In [37]:
import pandas as pd
from tqdm.contrib.concurrent import thread_map

## Create dictionary

In [38]:
df = pd.read_excel('../data_sample/Data_Labeling.xlsx')

df.head()

Unnamed: 0,ImageName,VietnameseName,EnglishName,Price
0,001.jpeg,COMBO 1,COMBO 1,169000
1,001.jpeg,COMBO 2,COMBO 2,169000
2,001.jpeg,COMBO 3,COMBO 3,169000
3,001.jpeg,RƯỢU SOJU,SOJU,NOT GIVEN
4,001.jpeg,RƯỢU VODKA,VODKA,NOT GIVEN


In [39]:
df.tail()

Unnamed: 0,ImageName,VietnameseName,EnglishName,Price
15206,850.jpeg,SÒ ĐIỆP NƯỚNG,GRILLED SCALLOP,10000
15207,850.jpeg,KHÔ MỰC,DRIED SQUID,NOT GIVEN
15208,850.jpeg,CÁ SƠN NƯỚNG,GRILLED CARDINAL FISH,NOT GIVEN
15209,850.jpeg,CÁ CHỈ VÀNG,YELLOWSTRIPE SCAD,60000
15210,850.jpeg,CÁ LAO NƯỚNG,GRILLED RED CORNETFISH,99000


In [40]:
#get Vietnamese food names
food_names = df['VietnameseName'].values
type(food_names)

numpy.ndarray

In [68]:
#Clean text, remove punification number and etc
import re

def clean_food_name(food_name):
    #Remove quantity for example 500ML 1L 20KG ....
    food_name = re.sub(r'\d+\w+', '', food_name)
    #Remove purification and digits
    food_name = re.sub(r"[^\w\s]|\d", '', food_name)
    return food_name.lower().strip().split()

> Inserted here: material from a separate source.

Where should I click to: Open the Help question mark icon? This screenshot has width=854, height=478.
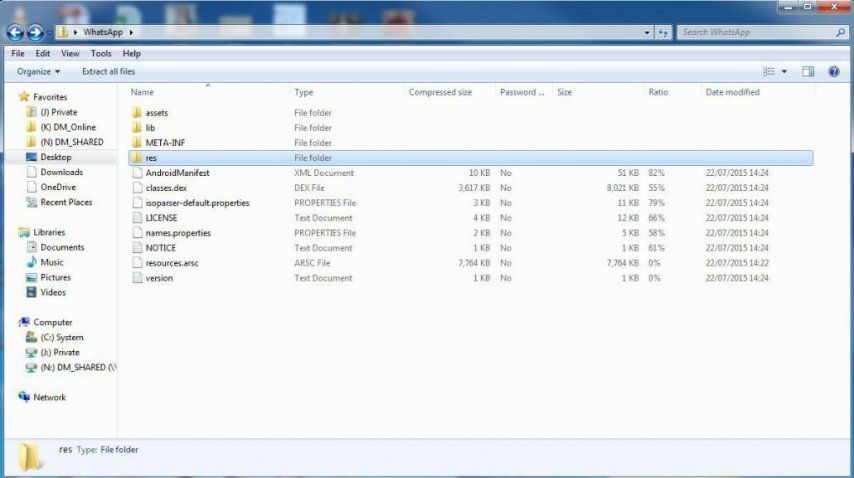click(x=833, y=72)

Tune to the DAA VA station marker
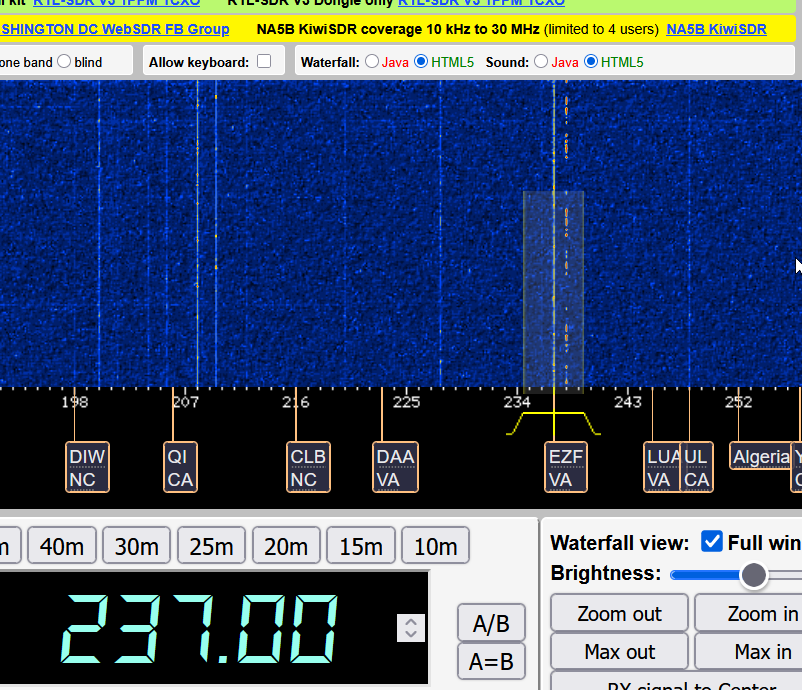click(x=395, y=467)
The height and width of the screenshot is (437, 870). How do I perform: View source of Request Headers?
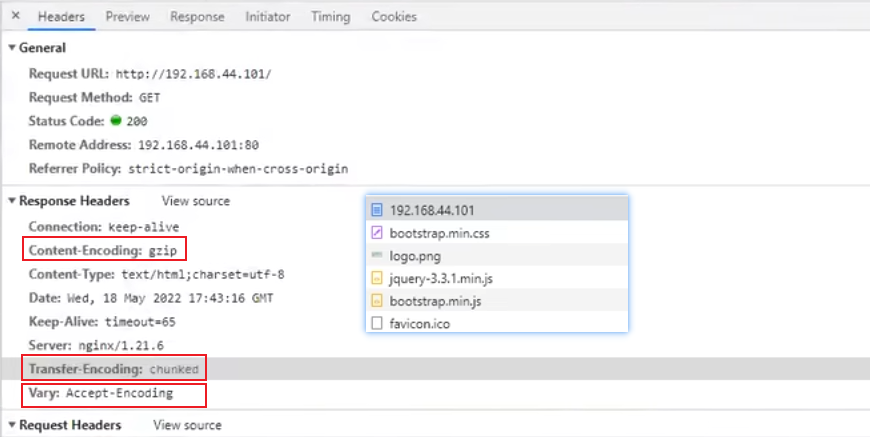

test = clean_food_name('BELGIAN DARK 8.1%/IBU 32 - 500ML (PHỞ ĐÙI + TRỨNG NON)')
test

['belgian', 'dark', 'ibu', 'phở', 'đùi', 'trứng', 'non']

In [70]:
def get_big_gram(text, n=2, m=4):
    words = clean_food_name(text)
    big_grams = []
    
    for k in range(n,m+1):
        for i in range(len(words)):
            big_gram = ''
            if i + k > len(words):
                continue
            
            for j in range(k):
                big_gram += words[i+j] + ' '
                
            big_grams.append(big_gram.strip())
            
    return big_grams

print(get_big_gram('BELGIAN DARK 8.1%/IBU 32 - 500ML (PHỞ ĐÙI + TRỨNG NON)'))
                

['belgian dark', 'dark ibu', 'ibu phở', 'phở đùi', 'đùi trứng', 'trứng non', 'belgian dark ibu', 'dark ibu phở', 'ibu phở đùi', 'phở đùi trứng', 'đùi trứng non', 'belgian dark ibu phở', 'dark ibu phở đùi', 'ibu phở đùi trứng', 'phở đùi trứng non']


In [71]:
food_vocabulary = thread_map(clean_food_name, food_names, max_workers=6)
food_vocabulary_big_grams = thread_map(get_big_gram, food_names, max_workers=6)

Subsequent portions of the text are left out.